▶ _Task to complete_
Please return only the lines from the one showing "Task: Click the blue A variable-type icon" to the end of the entries, keeping both ends and dropping every picture.

───── Given data ─────

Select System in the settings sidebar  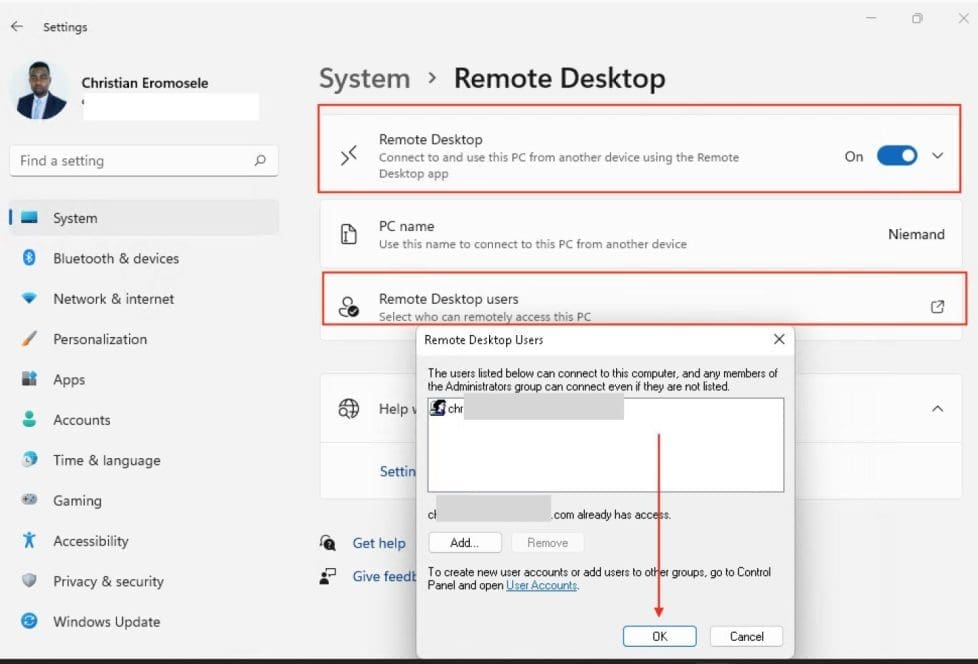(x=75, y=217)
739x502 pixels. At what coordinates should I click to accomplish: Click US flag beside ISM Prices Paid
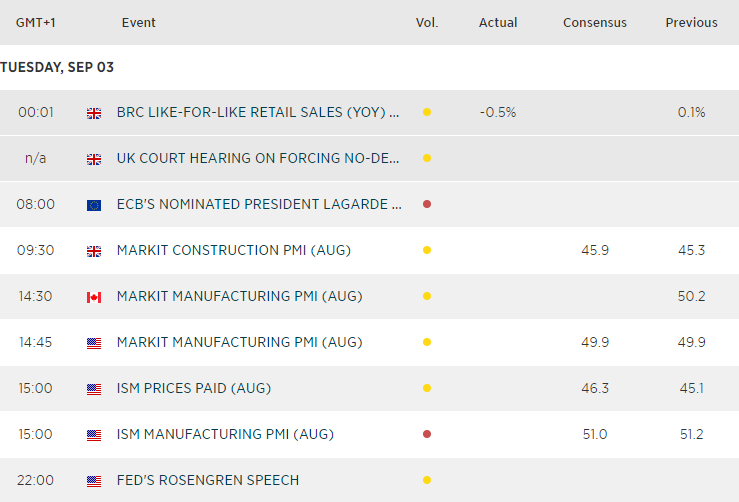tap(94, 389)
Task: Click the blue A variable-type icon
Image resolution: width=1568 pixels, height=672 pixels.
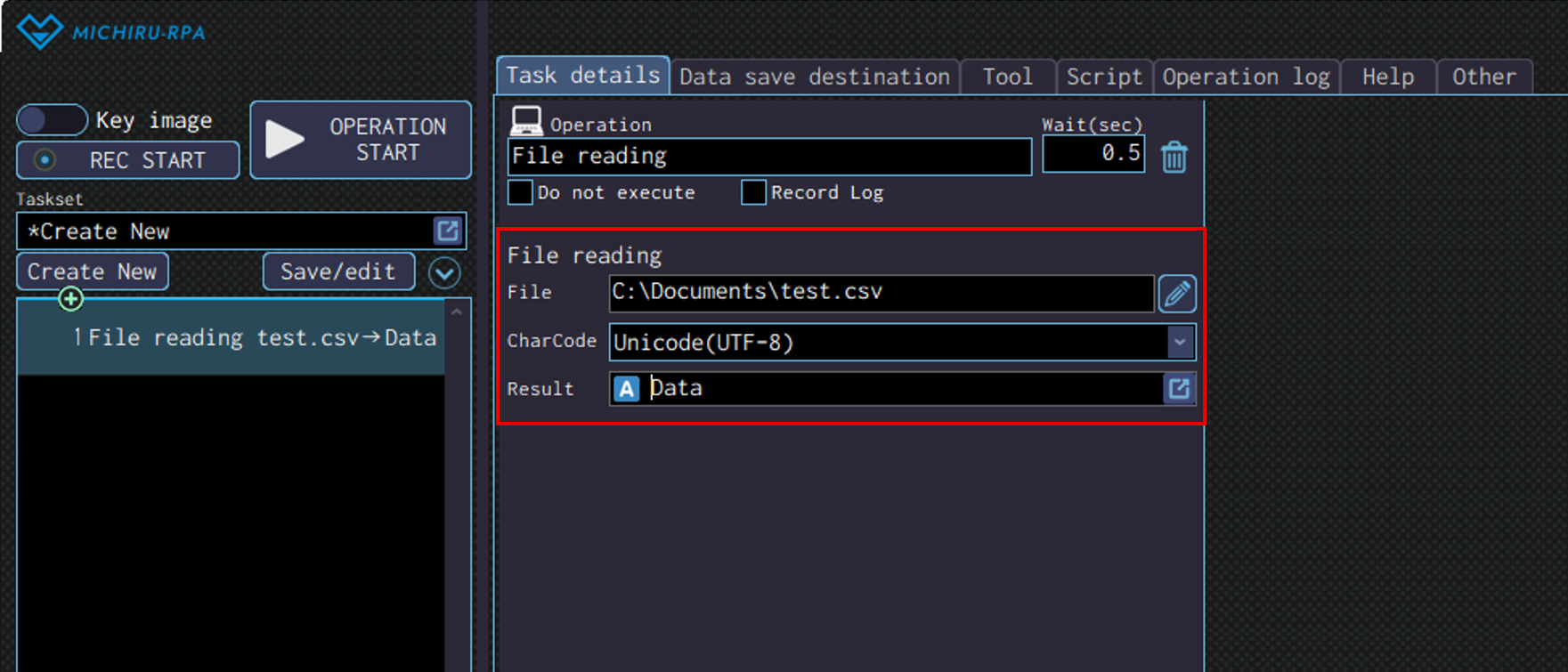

─────

▶ _Task answer_
Task: Click the blue A variable-type icon
Image resolution: width=1568 pixels, height=672 pixels.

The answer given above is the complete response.